Between the years 1908 and 1932 the Royal Theater stopped its performances indefinitely. and remained closed, occasionally playing host to foreign theater companies. In 1930, the National Theater was founded, under an act of parliament, and on March 19th, 1932 it opened its doors. In 1938 the National Theater produced its first open-air production of ancient drama, as Sophoclesʼ Elektra was presented at the ancient theater of Epidaurus. Artistic Director Kostis Bastias brought well-known theater companies such as the Old Vic and the Gate Theatre to perform. In 1939 the touring theater company "Arma Thespidos" was founded. The first production was Shakespeareʼs Othello. The same year the Greek National Opera was established as part of the National Theater with Johann Straussʼs Die Fledermaus. Productions of Sophoclesʼ Elektra and Shakespeareʼs Hamlet, tour cities such as Cairo, Alexandria, Berlin and London.

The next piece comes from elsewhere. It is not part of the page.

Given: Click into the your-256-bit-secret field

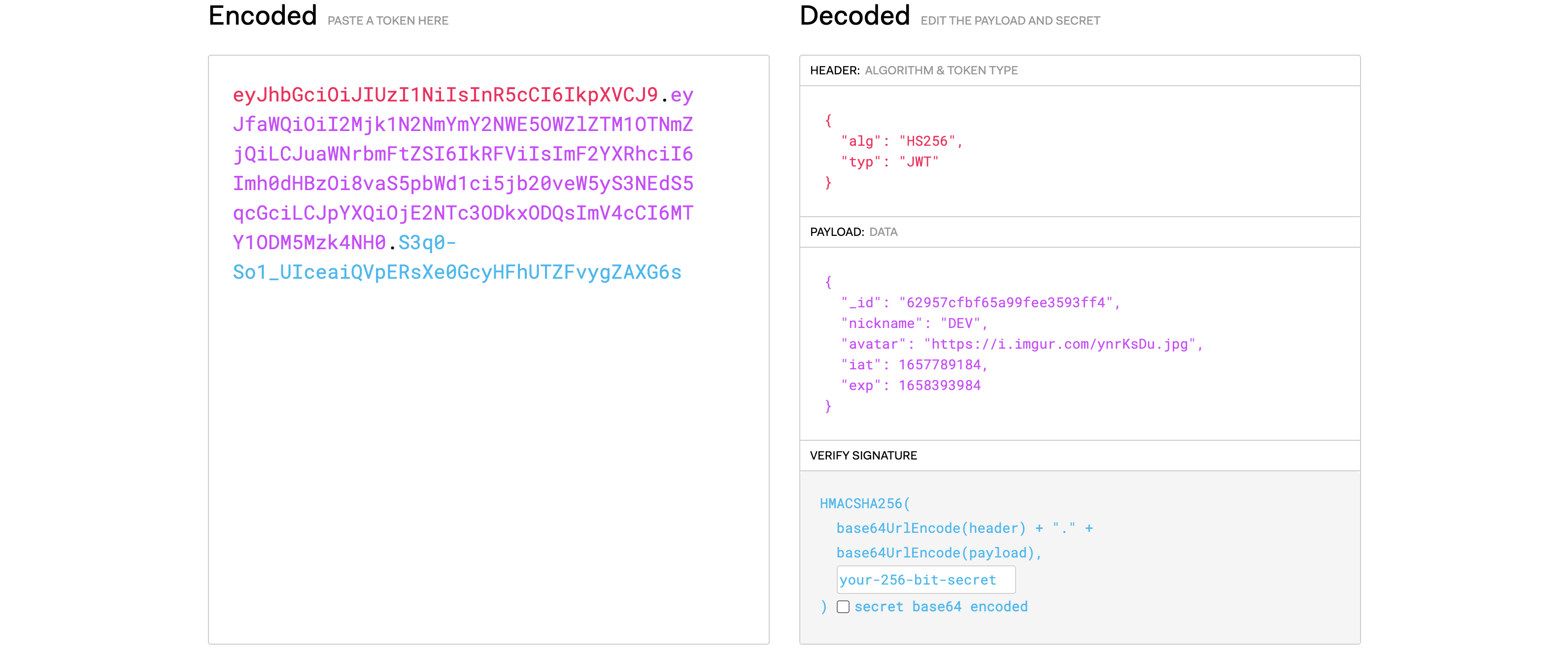Looking at the screenshot, I should click(925, 580).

In 1941, and for safety concerns, productions at the National Theater and the National Opera are transferred from the Central Theater to the Palace Theater on Voukourestiou Street, which has an air-raid shelter. In 1942, and during the Nazi occupation, Maria Callas makes her first professional appearance at the National Opera in Pucciniʼs Tosca. In 1944, the National Opera transfers to the Olympia Theater on Akadimias Street.

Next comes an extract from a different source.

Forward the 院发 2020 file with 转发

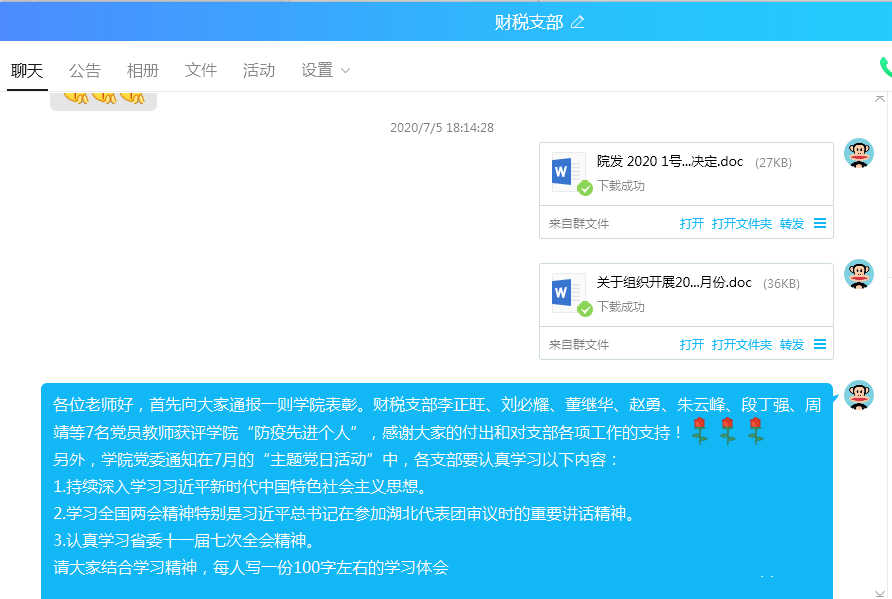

In 1954, sixteen years after Elektra, Dimitris Rondiris returns to the ancient theater at Epidaurus with Euripidesʼ Hippolytus, while a year later, in 1955, the Epidaurus Festival is established. Katina Paxinou stars as Hecate in Alexis Minotisʼ production of the play by Euripides. In 1956, the Nationalʼs Second Theater is founded, with the aim of producing new Greek plays. Its inaugural production is The Seventh Day of Creation by Iakovos Kampanellis. The first production of ancient comedy takes place at the Herodes Atticus Theater with Aristophanesʼ Ecclesiazusae. In 1971 the New Theater is founded and the Mobile Theater Unit is founded to tour the Greek provinces. The Childrenʼs Theater opens with Maurice Maeterlinckʼs The Blue Bird. In 1989, The Third Theater is founded in the garage of the National. Its first production is Peter Weissʼs Marat/Sade. In 1993 the Marika Kotopouli Theater opens in the Rex building with Dimitris Psathasʼ Von Dimitrakis.
In 1995, along with its new legal status as a ʽlegal entity governed by private lawʼ, the National gets a new Director, actor Nikos Kourkoulos. The Childrenʼs Theater opens with Perraultʼs Sleeping Beauty. A year later, in 1996, the Experimental Theater, the Empty Space and the Actorsʼ Workshop are founded. In 2002. the National becomes a member of the European Theater Convention, joining theaters from 23 European countries. In 2006, a contract is signed for the restoration of the National Theater building and the installation of new equipment and in 2008 the New Stage re-opens after seven years as the Nikos Kourkoulos New Stage, since Kourkoulos has died the previous year, with a production of Bernard-Marie Koltes’ Roberto Zucco.
In 2009, the Main Stage opened its doors to the public with a production of Nowhere by Dimitris Papaioannou. A specialist theatrical bookshop opens in the Ziller Building. In 2014, the National Theater took over the Irene Pappas School at 52 Pireos St. The first play-writing studio was held by the National Theater. In 2015, after an absence of eight years, the Experimental Stage reopened in the Katina Paxinou Auditorium at the Rex Theater. In 2016, the first international workshop on ancient drama was held in Delphi, in collaboration with the European Cultural Center of Delphi. In a joint production with Moscow’s Vakhtangov Theater, the National Theater staged Sophocles’ Oedipus Rex, first at the Epidaurus Festival and then on an international tour. A shop opened in the bookshop at the Ziller Building, selling commemorative items inspired by the National’s productions. In 2017, the Young People's Stage, a theater especially for younger audiences, was founded.
The main stage at the Greek National Theatre, in Athens.
Detail of the colonnade of the Ziller Building, Greek National Theatre, Athens.